21 Marzo Giornata della Memoria e dell’impegno in ricordo delle vittime innocenti delle mafie “La memoria è uno strumento di impegno civile. Ricordare le vittime innocenti delle mafie significa rinnovare ogni giorno la nostra responsabilità collettiva nel contrasto a ogni forma di violenza e illegalità.”

 Così Carmelo Barbagallo, Segretario generale Uil Pensionati, in occasione della Giornata della Memoria e dell’impegno in ricordo delle vittime innocenti delle mafie che si celebra oggi 21 marzo.
 “La mafia si nutre di silenzio, paura e indifferenza. Per questo il ricordo diventa azione, partecipazione, scelta consapevole di stare dalla parte della legalità. Onoriamo oggi il sacrificio di chi ha perso la vita per un Paese più giusto e ribadiamo con forza che la lotta alle mafie riguarda tutti, ogni giorno.”

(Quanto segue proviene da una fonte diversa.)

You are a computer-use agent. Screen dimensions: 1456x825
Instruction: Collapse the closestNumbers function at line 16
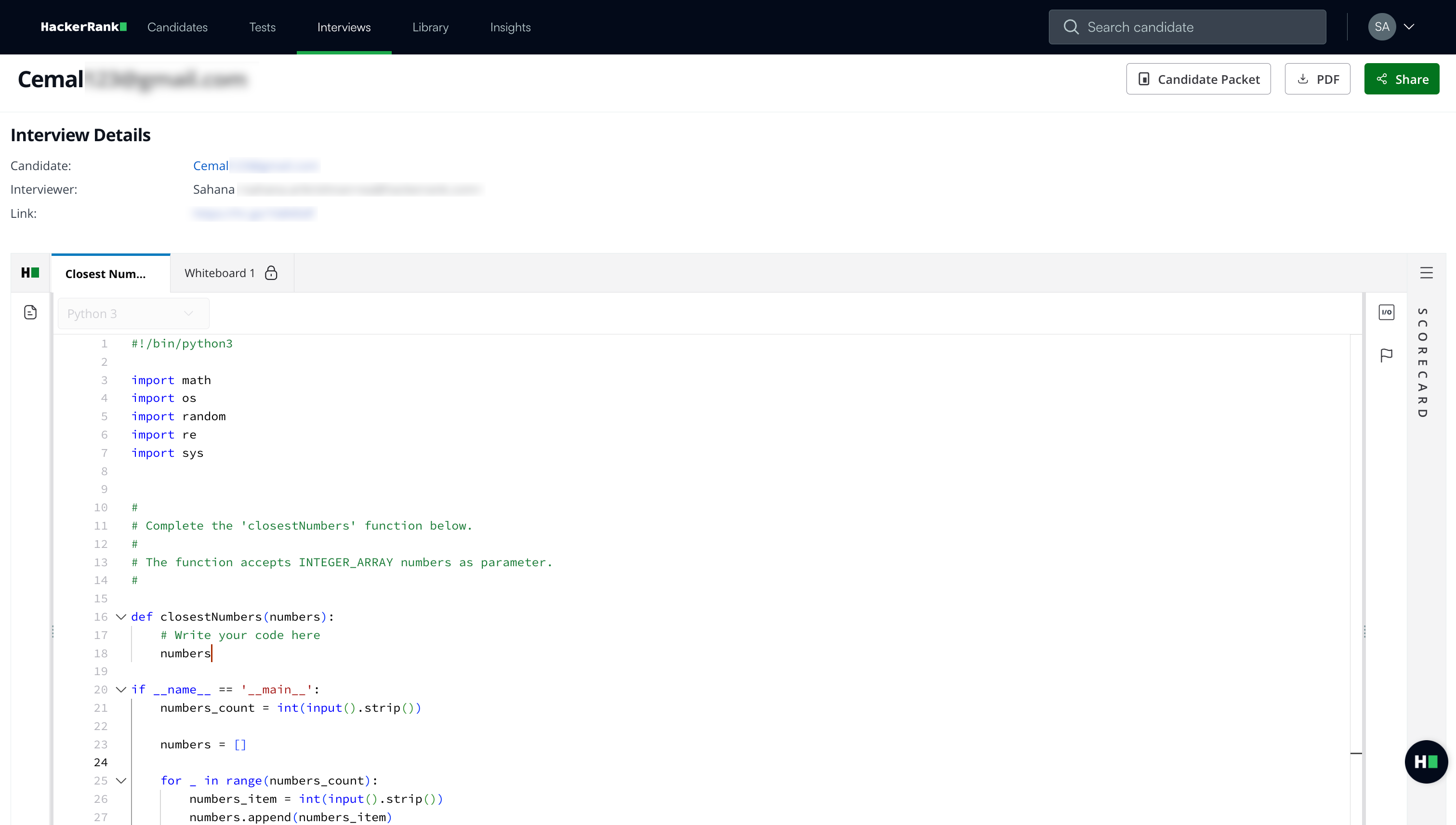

21 Marzo Giornata della Memoria e dell’impegno in ricordo delle vittime innocenti delle mafie

Ogni anno, il 21 marzo, primo giorno di primavera, Libera promuove la Giornata della memoria e dell’impegno in ricordo delle vittime innocenti delle mafie. L’iniziativa nasce dal dolore di una mamma che ha perso il figlio nella strage di Capaci e non sente pronunciare mai il suo nome. Un dolore che diventa insopportabile se alla vittima viene negato anche il diritto di essere ricordata con il proprio nome.
Dal 1996, ogni anno, una città diversa, un lungo elenco di nomi scandisce la memoria che si fa impegno quotidiano. Recitare i nomi e i cognomi come un interminabile rosario civile, per farli vivere ancora, per non farli morire mai. Il 21 marzo in tanti luoghi del nostro Paese per un abbraccio sincero ai familiari delle vittime innocenti delle mafie, non dimenticando le vittime delle stragi, del terrorismo e del dovere.

Il 1° marzo 2017, con voto unanime la Camera dei Deputati ha approvato la proposta di legge che istituisce e riconosce il 21 marzo quale “Giornata nazionale della Memoria e dell’Impegno in ricordo delle vittime delle mafie”.